▶ [Action item] When you reach the line that contains "Screen dimensions: 787x1512" in the entries below, begin returning lines exactly as written and continue through the last one.

Dataset entries:
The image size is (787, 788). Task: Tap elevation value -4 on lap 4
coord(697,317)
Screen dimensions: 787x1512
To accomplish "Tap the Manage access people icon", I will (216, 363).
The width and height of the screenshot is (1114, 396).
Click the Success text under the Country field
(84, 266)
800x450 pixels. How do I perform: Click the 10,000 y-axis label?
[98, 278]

▶ [Exercise answer]
Screen dimensions: 787x1512
To accomplish "Tap the Manage access people icon", I will (216, 363).
The width and height of the screenshot is (1114, 396).
Click the Success text under the Country field
(84, 266)
800x450 pixels. How do I perform: Click the 10,000 y-axis label?
[98, 278]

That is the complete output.